Here is the document I came up with:

The peer review should occur prior to resolving a story or bug. At least 30 minutes should be set aside for a peer review, to allow for a thorough review. Once the review has been completed and the reviewer is satisfied, they should leave a comment on the JIRA entry stating that they have peer reviewed the unit of work.

Besides following this checklist, you both should go over all the code you wrote for this story. The reviewer should not hesitate to point out how something could have been done in a better way. If the reviewer cannot figure out what a particular piece of code does in a relatively short amount of time, it should be re-written or comments should be added in the code.

1. Metrics / Standards

- (any coding metrics – code coverage, static analysis, etc)

- Test coverage should be meaningful – ie, don’t just check that a method executed without throwing an exception

- Use the right kind of test for your code (ie, some code may need just unit tests, others may need integration tests, and some might need functional tests)

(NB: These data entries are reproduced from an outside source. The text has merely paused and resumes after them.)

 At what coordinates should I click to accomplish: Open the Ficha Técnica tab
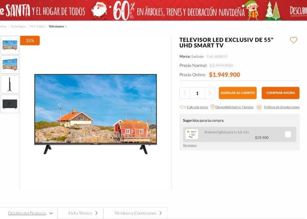point(80,213)
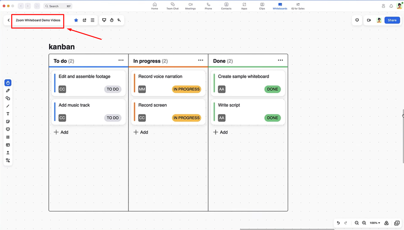This screenshot has height=230, width=404.
Task: Open the timer from top toolbar
Action: pos(112,20)

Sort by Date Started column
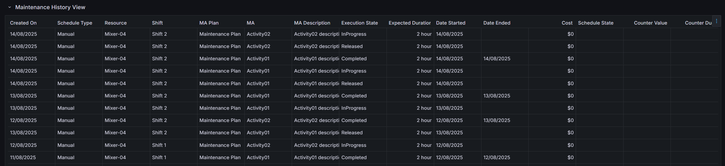tap(450, 23)
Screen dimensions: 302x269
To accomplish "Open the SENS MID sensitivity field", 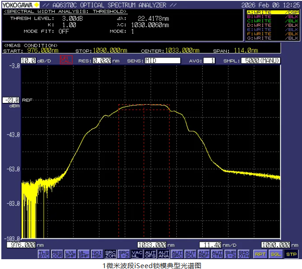I will tap(162, 61).
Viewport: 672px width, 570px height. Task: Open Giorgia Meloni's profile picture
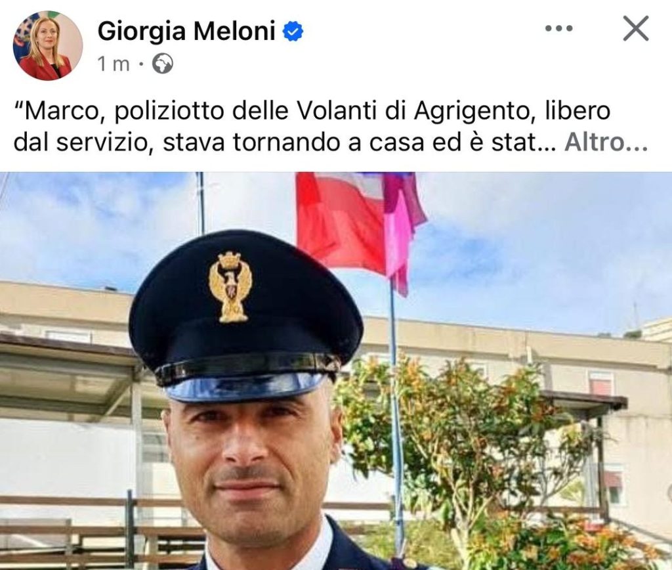[47, 46]
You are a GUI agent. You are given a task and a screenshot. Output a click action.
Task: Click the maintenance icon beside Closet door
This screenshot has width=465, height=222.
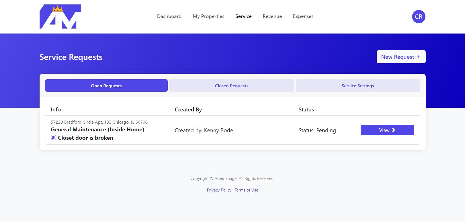(54, 138)
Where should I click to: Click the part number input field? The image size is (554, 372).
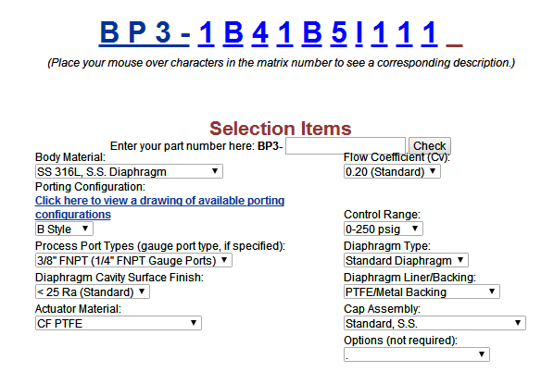346,146
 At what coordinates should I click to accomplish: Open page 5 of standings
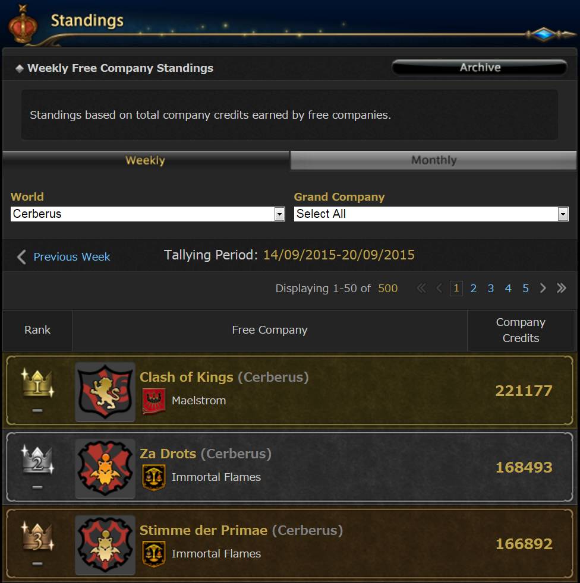526,288
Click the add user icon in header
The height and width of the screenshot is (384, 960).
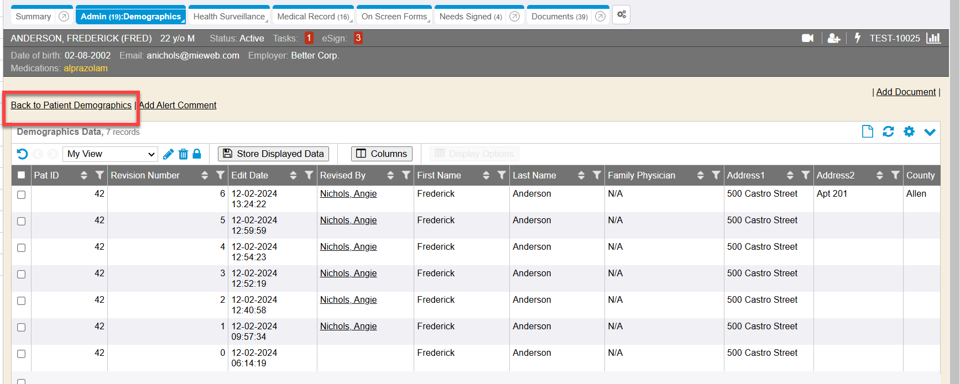pos(833,38)
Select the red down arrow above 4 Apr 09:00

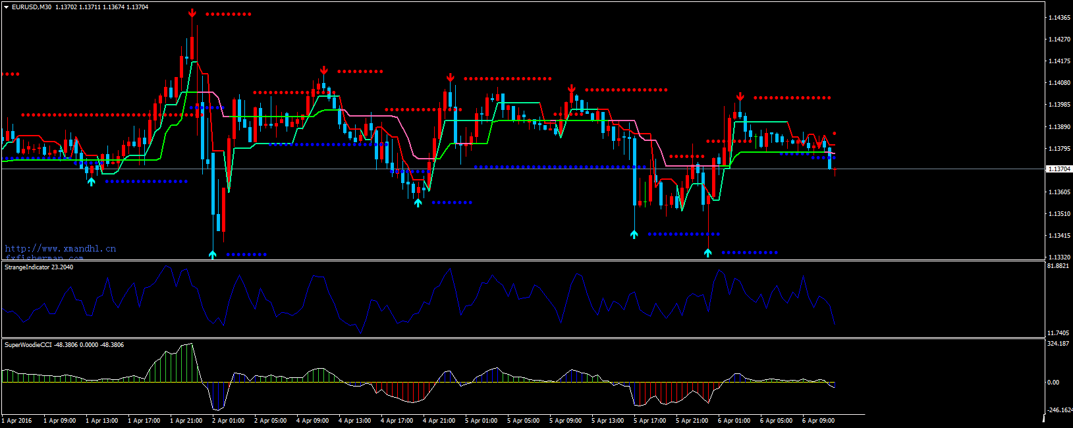[x=324, y=70]
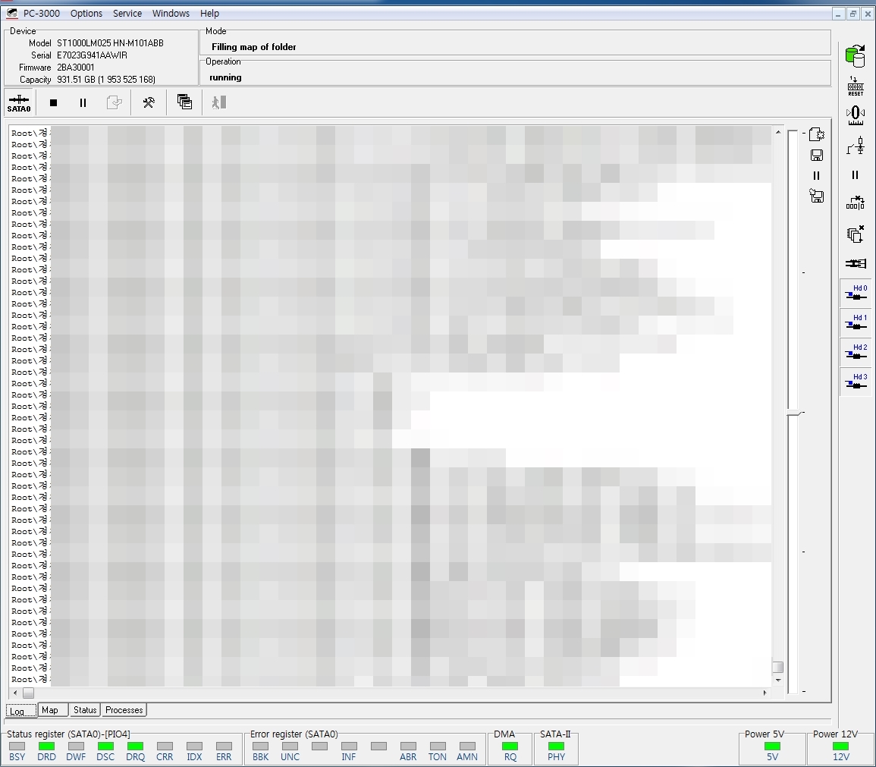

- Business logic is properly tested with unit tests

- If this is a bug, was a unit test specifically for that bug created?

2. Code Style

- Properly formatted Java code

- No commented-out code

- No unused code

- JPA standards followed (we have a separate document for this)

- If you have to explain a piece of code to your reviewer, that piece of code should be documented

- If your code is meant to be re-used throughout the app (ie, a utility class) it should have descriptive and useful JavaDocs

- Classes should be fewer than 500 lines of code, and any over 250 lines should be scrutinized closely

3. View

- All JSF controls have explicit ids

- Everything works in IE (firefox support is strongly recommended, as well)

- All fields validate properly (ie, no 500 errors when you put in invalid values)

- JSF pages named consistently

This is part policing – making sure people are following best practices we’ve set forth, and that part of it kind of sucks. It is also part informative, however. Ideally, both the reviewer and the developer are learning from the experience. The reviewer may see a way to do something better and thereby make the code better and increase the skill of the developer. The reviewer may also see something that educates them as well.

In the limited testing I’ve done with this, it has worked well. I personally like having someone look at my code with me and let me know what I could have done better, or what piece of code is not quite as intuitive as I thought it was (everything I write is totally intuitive – to me!). I’m curious as to what other people’s thoughts and experiences with regards to peer reviews are, however.